To accomplish the application of `complete_line`

to all the neighbors of the first match, I iterate through all the first matches:

`for base in base_match`

then inside that `for`

loop, I iterate through all the neighbors that `matched_neighbors`

gave us:

`for n in matched_neighbors(base, word[1], matrix, row_len, col_len)`

I then put the following statement in the first part of the generator comprehension:

`complete_line(base, n, word_len, row_len, column_len)`

The above generator comprehension is roughly equivalent to:

```
for base in base_match:
for n in matched_neighbors(base, word[1], matrix, row_len, col_len):
yield complete_line(base, n, word_len, row_len, col_len)
```

After the creation of the `new`

variable, we now start going through its values one by one:

`[ero for ero in new if convert_to_word(ero, matrix) == word]`

This list comprehension above will filter the `new`

and the resulting list will only contain coordinates that, when converted to its word counterpart, match the original word we wanted to find.
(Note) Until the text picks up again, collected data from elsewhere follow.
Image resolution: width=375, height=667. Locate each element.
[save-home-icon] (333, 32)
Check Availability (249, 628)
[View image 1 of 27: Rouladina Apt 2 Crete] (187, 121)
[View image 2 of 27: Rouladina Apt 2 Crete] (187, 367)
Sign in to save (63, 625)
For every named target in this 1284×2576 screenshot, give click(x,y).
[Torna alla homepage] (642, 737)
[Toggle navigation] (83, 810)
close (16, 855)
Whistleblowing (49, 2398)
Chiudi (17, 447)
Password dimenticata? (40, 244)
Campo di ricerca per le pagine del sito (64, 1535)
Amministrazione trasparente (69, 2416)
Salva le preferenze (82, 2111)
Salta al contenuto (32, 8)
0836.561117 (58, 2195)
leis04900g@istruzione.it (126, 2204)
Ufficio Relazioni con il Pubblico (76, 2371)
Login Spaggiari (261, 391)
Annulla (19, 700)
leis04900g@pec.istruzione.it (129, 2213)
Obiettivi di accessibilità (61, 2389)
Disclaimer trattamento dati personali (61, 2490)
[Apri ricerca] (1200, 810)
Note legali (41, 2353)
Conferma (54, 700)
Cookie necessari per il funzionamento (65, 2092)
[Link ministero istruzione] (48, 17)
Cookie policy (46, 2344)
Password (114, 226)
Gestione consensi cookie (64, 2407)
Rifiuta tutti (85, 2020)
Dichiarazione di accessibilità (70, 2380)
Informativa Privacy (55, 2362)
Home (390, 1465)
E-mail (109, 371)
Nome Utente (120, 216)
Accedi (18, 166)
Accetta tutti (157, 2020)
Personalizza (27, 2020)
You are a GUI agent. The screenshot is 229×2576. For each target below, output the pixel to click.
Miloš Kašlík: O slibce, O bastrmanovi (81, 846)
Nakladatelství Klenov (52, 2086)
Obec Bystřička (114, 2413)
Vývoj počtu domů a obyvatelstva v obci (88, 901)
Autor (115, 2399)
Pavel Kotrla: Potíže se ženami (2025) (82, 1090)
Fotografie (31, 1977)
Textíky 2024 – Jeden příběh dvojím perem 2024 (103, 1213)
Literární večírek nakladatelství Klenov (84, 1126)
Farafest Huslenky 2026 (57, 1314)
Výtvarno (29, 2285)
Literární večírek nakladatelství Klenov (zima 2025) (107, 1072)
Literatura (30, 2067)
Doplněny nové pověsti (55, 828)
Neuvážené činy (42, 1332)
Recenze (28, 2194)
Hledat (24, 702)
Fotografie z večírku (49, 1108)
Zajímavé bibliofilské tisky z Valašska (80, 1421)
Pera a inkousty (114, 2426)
Attempting to find the word `dog`

inside our matrix returns a list of lists containing matched coordinates:

```
>>> base_match = find_base_match('dog'[0], matrix)
>>> core.complete_match('dog', matrix, base_match, 3, 3, 4)
[[(0, 0), (0, 1), (0, 2)], [(0, 0), (1, 0), (2, 0)],
[(0, 0), (1, 1), (2, 2)], [(2, 3), (1, 3), (0, 3)]]
```

##### find_matches

```
def find_matches(word, grid, separator='\n'):
word_len = len(word)
matrix = matrixify(grid, separator)
row_len, column_len = len(matrix), len(matrix[0])
base_matches = find_base_match(word[0], matrix)
if column_len < word_len > row_len or not base_matches:
return []
elif word_len == 1:
return base_matches
return complete_match(word, matrix, base_matches, word_len, row_len,
column_len)
```

This function will serve as the helper of our main function. Its ultimate goal is to output a list containing the coordinates of all the possible matches of `word`

inside `grid`

. For general purposes, I defined four variables:

- The
`word_len`

variable whose value is the length of the`word`

argument, which will generally be useful throughout the script - The
`matrix`

variable whose value we get through giving`grid`

to our`matrixify`

function, which will allow us to later be able to index contents of the matrix through its row and column indices. - The
`row_len`

and the`column_len`

variable of`matrix`

`base_matches`

which contain the coordinates of all the first letter matches of`word`

After the variables, we will do some sanity checks:

```
if column_len < word_len > row_len or not base_matches:
return []
elif word_len == 1:
return base_matches
```

The above `if elif`

statement will check if the length of `word`

is longer than both the `column_len`

and `row_len`

and also checks if `base_matches`

returns an empty list. If that condition is not satisfied, it means that `word`

can fit inside the matrix, and `base_matches`

found a match! However, if the length of `word`

is 1, we simply return `base_matches`

.

If the word is longer than 1, we then pass the local variables to `complete_match`

for further processing.

Given `dog`

, the string chain `dogg oogo gogd`

, and the `' '`

separator as arguments:

```
>>> find_matches('dog', 'dogg oogo gogd', ' ')
[[(0, 0), (0, 1), (0, 2)], [(0, 0), (1, 0), (2, 0)],
[(0, 0), (1, 1), (2, 2)], [(2, 3), (1, 3), (0, 3)]]
```

Voila! This is the list, which contain lists of coordinates where the word `dog`

matched inside `dogg oogo gogd`

!

##### wordsearch

```
def wordsearch(word, string_grid, separator='\n'):
return len(find_matches(word, string_grid, separator))
```

This function simply returns the number of matches of running

`find_matches(word, string_grid, separator='\n'):`

```
>>> wordsearch('dog', 'dogg oogo gogd', ' ')
4
```

There are 4 matches of `dog`

inside `dogg oogo gogd`

!

## Closing remarks

Remember, it’s never a bad idea to go back to using pen and paper to solve programming problems. Sometimes, we express ideas better using our bare hands, and to top it off, a good ol’ break from the monitor and from the walls of code could just be what you need for a breakthrough—just like when I got stuck thinking about how I should implement my complete_line function!